**TEXTE SOURCE:**

════════════════

Frank Tuyttens donne l’exemple des poules pondeuses. «80 à 85 % souffrent d’une fracture du sternum. La recherche nous apprend désormais que cela est également lié à la génétique de ces poules, qui sont sélectionnées pour pondre le plus d’œufs possible le plus tôt possible. Le premier œuf qu’elles doivent pondre ne peut être expulsé de leur corps qu’en se brisant le sternum.»

Pourquoi reste-t-il si difficile d’améliorer le bien-être animal? Frank Tuyttens épingle le marché international. «Par exemple, donner un peu plus d’espace aux animaux – une amélioration qui semble probablement très minime aux yeux de l’extérieur – entraîne des coûts plus élevés qui éloignent rapidement les agriculteurs du marché. La concurrence est mondiale, ce qui signifie que personne n’est avide d’améliorations, même minimes. Les labels attribués à la viande provenant d’agriculteurs qui font de leur mieux ne sont souvent qu’une sorte de lavage social des supermarchés.

════════════════

**DONNÉES AFFICHÉES:**
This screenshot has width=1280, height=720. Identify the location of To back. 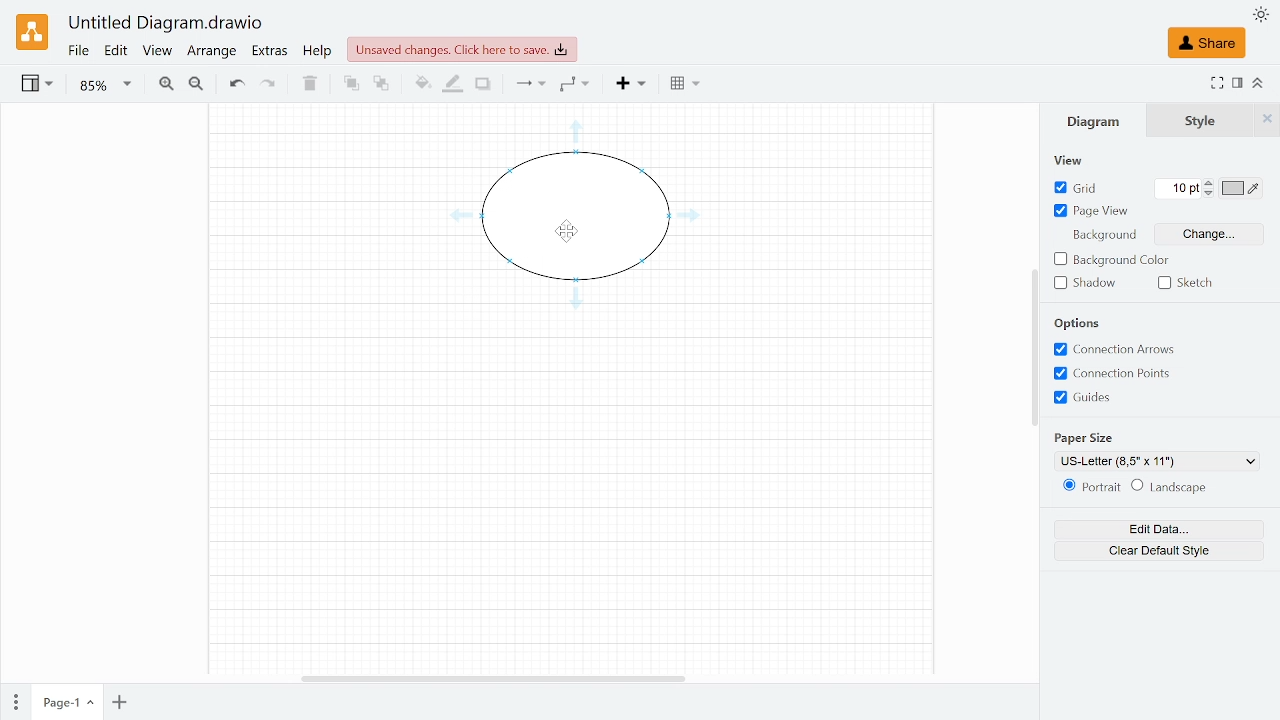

════════════════

**CONSIGNES:**
1. Indiquez si chacune des affirmations suivantes concorde avec le texte sur le bien-être animal, en répondant par oui ou par non et en citant les mots décisifs du texte. (a) 80 à 85 % des poules pondeuses souffrent d'une fracture du sternum. (b) Frank Tuyttens met en cause le marché national. (c) Donner un peu plus d'espace aux animaux réduit les coûts des agriculteurs.
2. Reproduisez le passage du texte sur le bien-être animal depuis «Pourquoi reste-t-il si» jusqu'à «de lavage social des supermarchés.» inclus.
3. Reprenez le texte sur le bien-être animal à la suite de sa dernière phrase et poursuivez-le.
Les données proviennent d'une autre source.

**RÉPONSES:**
1.
(a) Oui : «80 à 85 % souffrent d’une fracture du sternum.»
(b) Non : «Frank Tuyttens épingle le marché international.»
(c) Non : «entraîne des coûts plus élevés qui éloignent rapidement les agriculteurs du marché»

2.
Pourquoi reste-t-il si difficile d’améliorer le bien-être animal? Frank Tuyttens épingle le marché international. «Par exemple, donner un peu plus d’espace aux animaux – une amélioration qui semble probablement très minime aux yeux de l’extérieur – entraîne des coûts plus élevés qui éloignent rapidement les agriculteurs du marché. La concurrence est mondiale, ce qui signifie que personne n’est avide d’améliorations, même minimes. Les labels attribués à la viande provenant d’agriculteurs qui font de leur mieux ne sont souvent qu’une sorte de lavage social des supermarchés.

3.
Viande: des agriculteurs veulent faire les choses différemment

Un nouveau Codex flamand sur le bien-être animal a été approuvé sous la direction du ministre du Bien-être animal Ben Weyts (N-VA). Cela comprend des améliorations, telles que la suppression des systèmes de cages pour les poules pondeuses ou l’abri obligatoire pour les animaux gardés à l’extérieur. Depuis mai dernier, le bien-être animal est par ailleurs inscrit dans la Constitution. «Beaucoup de choses ont changé, déclare Ann De Greef, directrice de l’organisation de défense des droits des animaux Gaia. Je peux humblement dire que peu d’organisations ont eu autant d’impact que nous. Mais nous avons dû nous battre avec acharnement. Le véritable travail du ministre commence maintenant: il faut vraiment repenser le système d’élevage intensif. Mais les politiciens n’osent pas s’en occuper.»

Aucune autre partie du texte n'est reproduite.